Bayangkan dua sosok asing bagi dunia Arab: Chikahiro Naoya, seorang koki ramen dari Jepang, dan Greta Thunberg, ikon aktivisme lingkungan dari Swedia. Mereka bukan Muslim, bukan keturunan Arab, tak punya keluarga di Gaza, tak punya tanah di Tepi Barat. Tapi dari jarak ribuan kilometer, suara mereka menggema lebih lantang daripada para penguasa Muslim yang memiliki tanah, kekuasaan, dan sejarah panjang bersama saudara-saudara mereka di Filistin.
Greta baru-baru ini ikut serta dalam Freedom Flotilla menuju Gaza, berlayar dengan kapal "Madleen" bersama para aktivis lain untuk mengirim bantuan dan menantang blokade Isra-hell atas wilayah tersebut. Kapalnya dicegat oleh IOF. Ia ditahan dan kemudian dideportasi. Padahal yang ia bawa hanyalah satu kalimat sederhana: "Kita tak boleh diam saat terjadi genosida." Kalimat itu membuatnya didepak, bukan dari pesta, tapi dari wilayah yang konon demokratis. Sebelumnya, Greta juga aktif menyerukan boikot terhadap perusahaan seperti Chevron yang dianggap mendukung kebijakan Isra-hell, turun ke jalan dalam berbagai aksi, dan menggunakan media sosialnya untuk menyuarakan penderitaan rakyat Filistin. Tuduhannya kepada Isra-hell keras dan jelas: genosida, kejahatan perang, pelanggaran hak asasi manusia.
Chikahiro, di sisi lain, adalah potret perlawanan yang sunyi tapi konsisten. Seorang koki ramen, yang sejak Februari 2024 meninggalkan kenyamanan restorannya setiap minggu untuk berdiri di depan Kedutaan Isra-hell di Tokyo. Dengan tangan memegang papan bertuliskan "Stop Genocide" dan suara serak meneriakkan tuntutan keadilan, ia berdiri sendirian. Hujan, panas, tekanan polisi—tak membuatnya berhenti. Protesnya menjadi ritual mingguan, satu perlawanan kecil yang kini disorot dunia internasional. Ia tidak berbicara banyak, tapi aksinya berbicara lebih lantang dari khotbah para penguasa.
Sementara itu, istana-istana Arab tetap gemerlap. Pertemuan bisnis dengan perwakilan Isra-hell tetap berlangsung. Jet pribadi lepas landas ke London, Paris, dan Washington dengan membawa portofolio investasi, bukan bantuan kemanusiaan. Dan ketika rumah sakit di Rafah dibombardir IOF, para raja sibuk mempromosikan pariwisata halal dan menandatangani kesepakatan dagang. Nurani digadaikan demi kestabilan ekonomi dan foto bersama pejabat dunia.
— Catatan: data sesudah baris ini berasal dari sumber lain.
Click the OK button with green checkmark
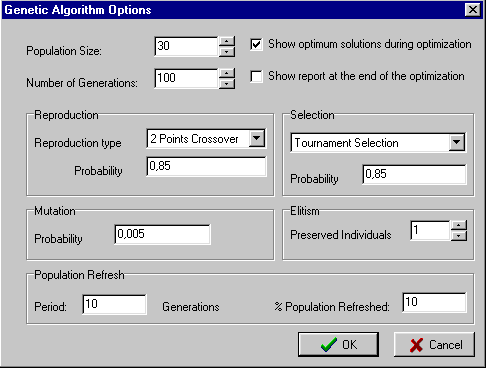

Apa yang membuat dua orang non-Muslim ini bisa lebih berani daripada mereka yang mengaku sebagai pelindung umat? Apakah karena mereka tak memiliki beban kekuasaan? Atau justru karena mereka punya satu hal yang tak dimiliki para penguasa itu: keberanian moral?
Greta dan Chikahiro tidak membawa senjata. Mereka hanya membawa suara. Dan suara itu, ternyata, lebih memekakkan telinga daripada dentuman bom, karena suara mereka menusuk diam para raja. Mereka adalah pengingat bahwa kadang kebenaran datang bukan dari dalam rumah sendiri, tapi dari luar pagar, dari mereka yang tidak diundang tapi tahu kapan harus bicara.
Para penguasa Arab mungkin lupa bahwa sejarah tidak ditulis oleh mereka yang duduk manis di singgasana, tapi oleh mereka yang berdiri saat yang lain membungkuk. Filistin tidak butuh simpati pasif. Ia butuh solidaritas aktif. Tapi yang datang justru investor, bukan pembela.
Di antara suara-suara diam yang menggema di aula-aula istana, suara Greta dan Chikahiro seperti lonceng kebangkitan kecil. Mereka bukan nabi. Tapi kadang, suara kecil di padang sunyi lebih tulus daripada khotbah megah di mimbar yang dijaga tentara.
Dan mungkin, di masa depan, anak-anak Filistin akan mengenang bahwa di masa gelap itu, ada dua orang asing yang bersuara ketika dunia Arab memilih untuk diam. Itu pun sudah cukup untuk menuliskan satu babak kecil dalam buku panjang tentang kemanusiaan yang tak kenal batas agama, paspor, atau kepentingan geopolitik.